August 16, 1985
Cable No. 6170, Ambassador Matsunaga to the Foreign Minister, 'Problem of the Release of the American Hostages'
Primary: Middle Eastern and African Affairs Bureau Director-General
Sent: United States, August 16, 1985, 19:19
Received: MOFA, August 17, 1985, 08:20
To: The Foreign Minister
From: Ambassador Matsunaga
Problem of the Release of the American Hostages
No. 6170 Secret Top Urgent
Re: Outgoing Telegram No. 6164
1. On the 16th, I had Orita brief Presidential Special Assistant Sigur regarding the details (including the substance of Majlis Speaker Rafsanjani’s response to the Prime Minister’s letter) of the talks of Special Envoy Nakayama on his visits to Iran and Syria. The other side’s response was as follows below.
(1) I talked to Presidential Assistant McFarlane on the evening of the 15th. He asked me to tell you that President Reagan was very pleased with Ambassador Matsunaga’s telephone call to Presidential Assistant McFarlane and to convey to you his profound gratitude for the efforts of the Government of Japan on our behalf. Please let me convey to you the gratitude of the United States Government to Prime Minister Nakasone, the Foreign Minister, and others in the Government of Japan.
(2) Please contact us immediately from this point onward in the event of any new developments concerning this matter.
(3) This matter is one of an extremely sensitive character, so we ask that treat it henceforth with great care, even in the White House.
2. On the 16th, I had Orita deliver a similar briefing to Acting Assistant Secretary of State for Near Eastern and South Asian Affairs Raphel (Secretary Shultz and Under Secretary Armacost were absent, and Assistant Secretary of State Murphy was on a trip to the Middle East) and asked that he convey it to Secretary Shultz.

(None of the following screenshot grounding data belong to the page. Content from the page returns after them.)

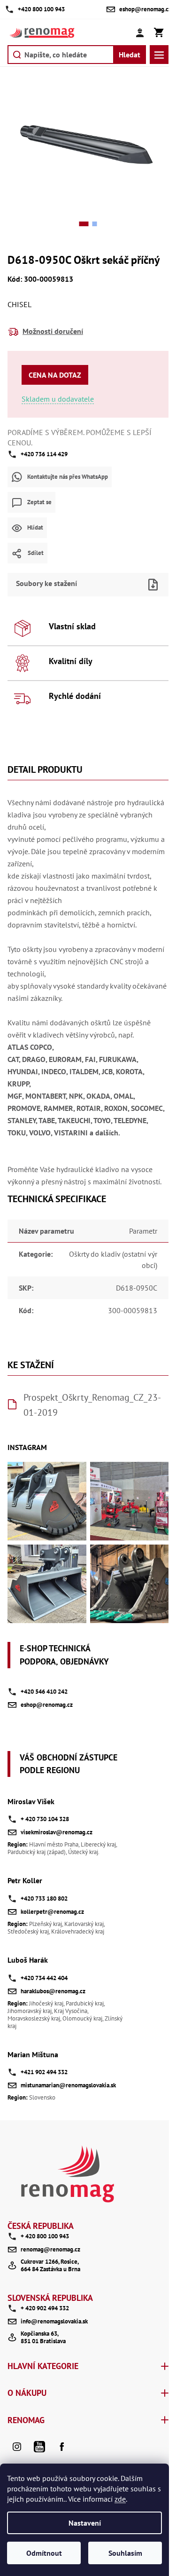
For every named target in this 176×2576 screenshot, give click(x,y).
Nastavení (85, 2523)
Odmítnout (44, 2553)
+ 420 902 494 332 (45, 2308)
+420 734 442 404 (44, 1978)
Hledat (129, 54)
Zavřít (104, 570)
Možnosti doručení (53, 331)
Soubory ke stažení (46, 583)
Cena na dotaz (55, 375)
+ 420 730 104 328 (45, 1819)
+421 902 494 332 (44, 2072)
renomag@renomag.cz (50, 2249)
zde (120, 2499)
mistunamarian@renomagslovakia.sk (68, 2085)
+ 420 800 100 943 (45, 2236)
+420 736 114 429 (44, 454)
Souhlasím (125, 2553)
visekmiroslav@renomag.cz (56, 1832)
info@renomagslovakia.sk (54, 2321)
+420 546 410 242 (44, 1692)
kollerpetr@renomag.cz (52, 1912)
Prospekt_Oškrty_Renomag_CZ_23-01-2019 (92, 1405)
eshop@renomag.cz (47, 1705)
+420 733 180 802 (44, 1898)
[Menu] (159, 54)
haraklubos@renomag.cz (53, 1991)
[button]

The other side’s response was as follows below.
(1) The US Government has a strong interest in the problem of the seven Americans and the other foreign hostages, as you know. We appreciate the Government of Japan for sparing no effort, taking prompt action, and informing us of the content of sensitive talks. We will immediately inform Secretary Shultz of what you have said.
(2) Among the things that Majlis Speaker Rafsanjani told Special Envoy Nakayama, of great interest is the part where he said, “If the Lebanese in Israel are released, I believe that we would then be able for the first time to take some sort of action with Syria for the release of the hostages and exercise our influence.” It seems to suggest that Iran, although with conditions attached, itself would take action. On the other hand, in Majlis Speaker Rafsanjani's letter to the Prime Minister, the possibility of action by Iran is ambiguous and Iran’s real intention is hard to fathom.

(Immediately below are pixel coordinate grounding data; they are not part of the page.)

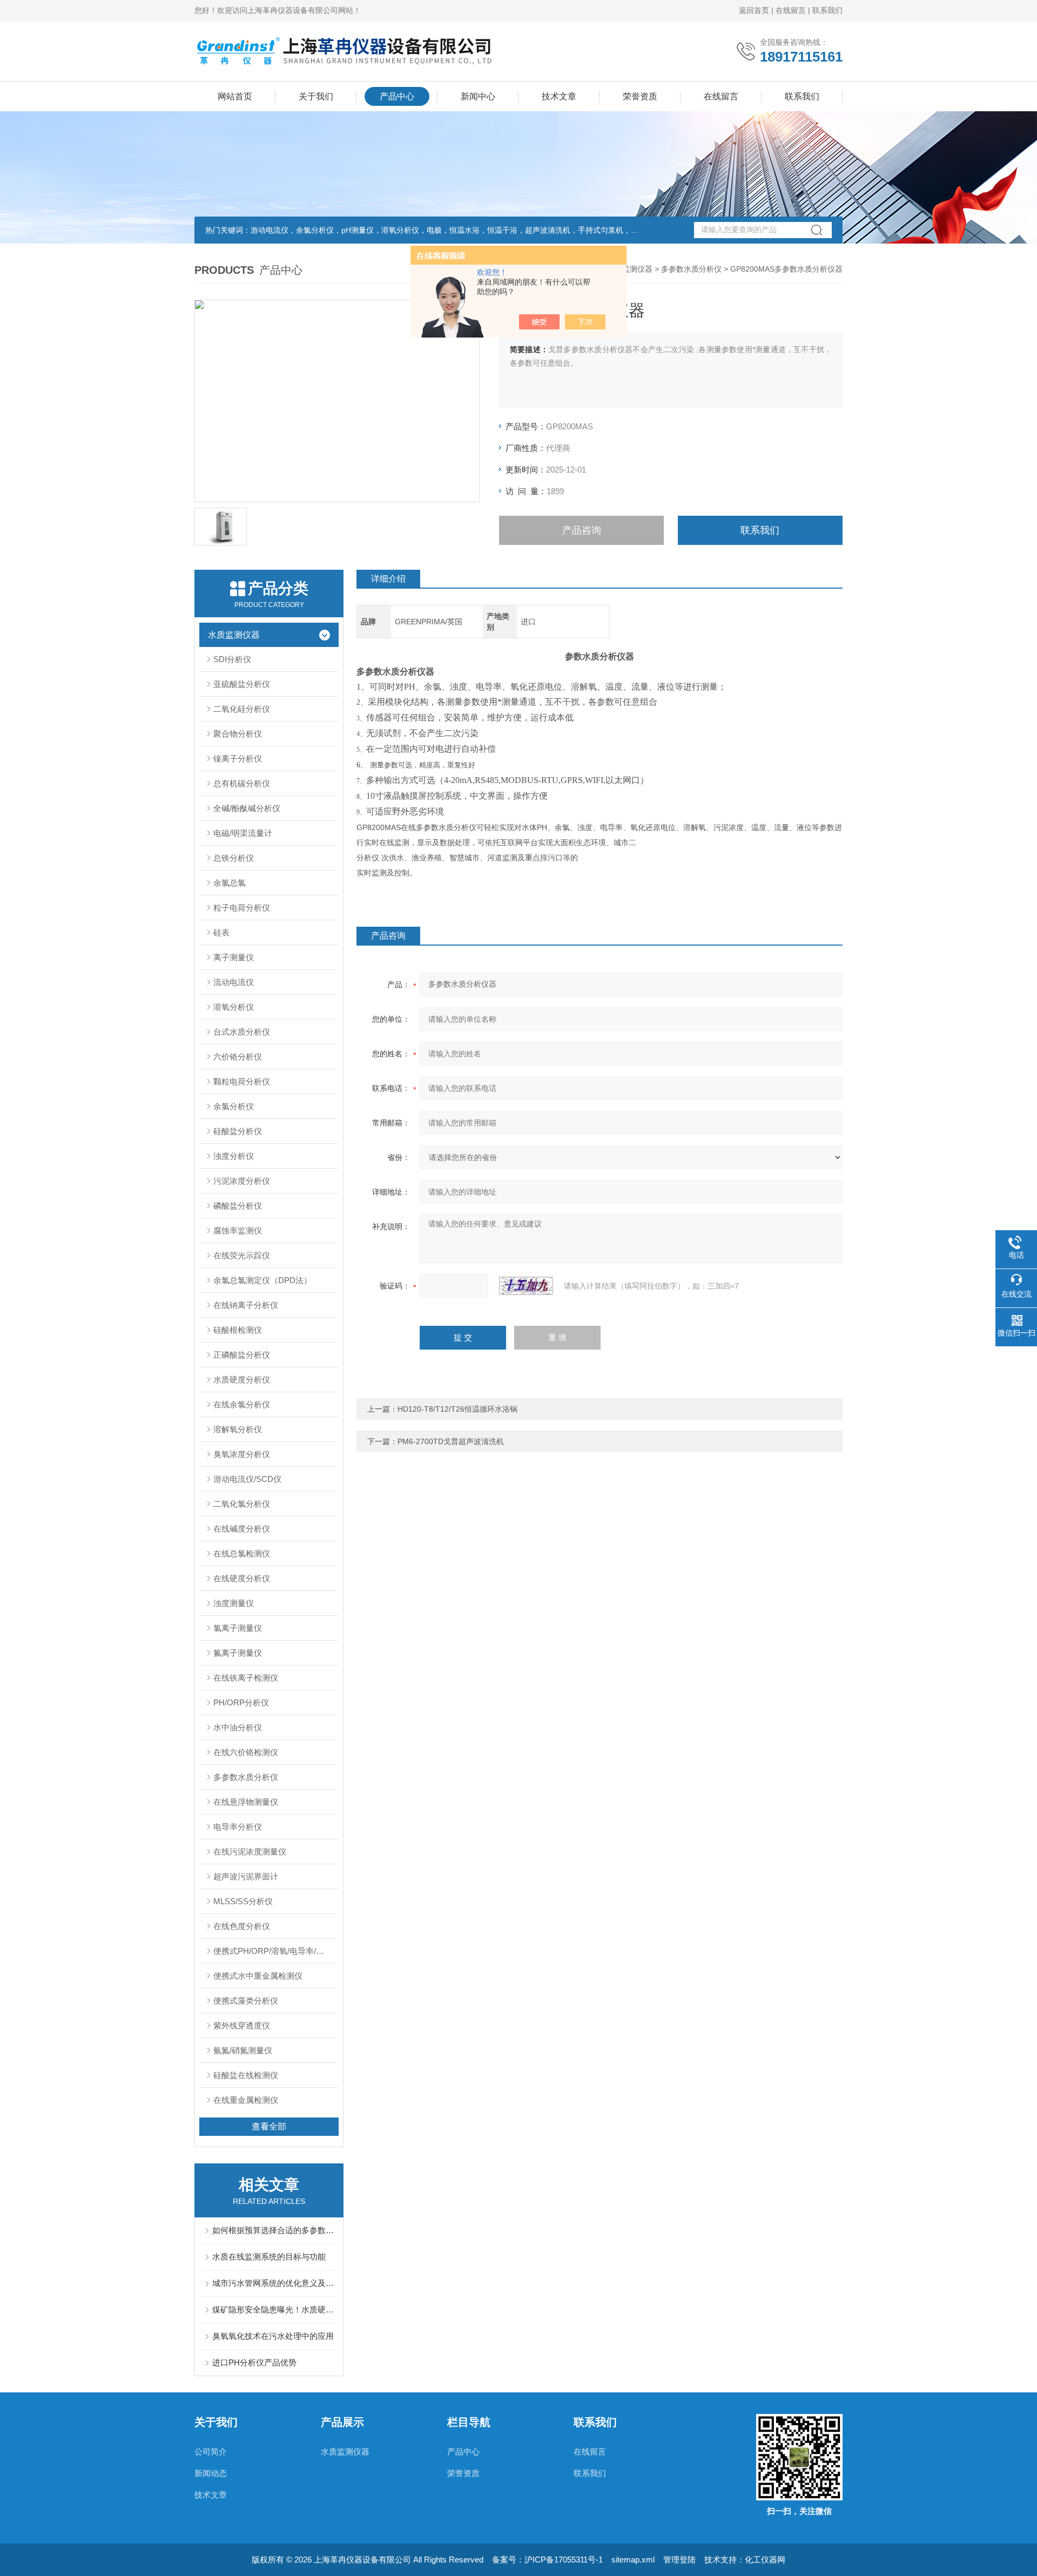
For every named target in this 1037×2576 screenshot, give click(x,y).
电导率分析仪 (237, 1826)
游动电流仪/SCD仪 (247, 1478)
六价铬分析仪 (237, 1056)
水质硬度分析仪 (241, 1379)
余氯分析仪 (233, 1106)
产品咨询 (581, 530)
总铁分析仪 (233, 857)
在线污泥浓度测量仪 (249, 1851)
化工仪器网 (765, 2559)
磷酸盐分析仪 (237, 1205)
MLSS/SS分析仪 (243, 1901)
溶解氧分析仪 (237, 1429)
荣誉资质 (640, 96)
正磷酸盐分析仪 (241, 1354)
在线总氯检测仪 (241, 1553)
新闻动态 (210, 2473)
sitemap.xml (633, 2559)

(3) Please let us know immediately from this point onward of any new developments.
(4) Secretary Shultz has said from the beginning that this matter is an extremely sensitive one and asked that you treat it with great care. The United States, too, intends to handle this matter with the greatest care.
(5) In addition, concerning the release of the Lebanese prisoners in Israel, we have been informed that there is no change in Israel’s policy of freeing all of them. As 100 prisoners have been freed recently, that leaves 250 of them. It is difficult at this stage to predict when their release will be completed but, as the security situation in Southern Lebanon has improved, a somewhat optimistic outlook may be possible. (End)
A telegram from Ambassador Matsunaga to the Foreign Minister describing President Reagan and Acting Assistant Secretary of State for Near Eastern and South Asian Affairs Raphel's response to briefings about Special Envoy Nakayama's visit to Iran and Syria to discuss the American hostages held in Lebanon.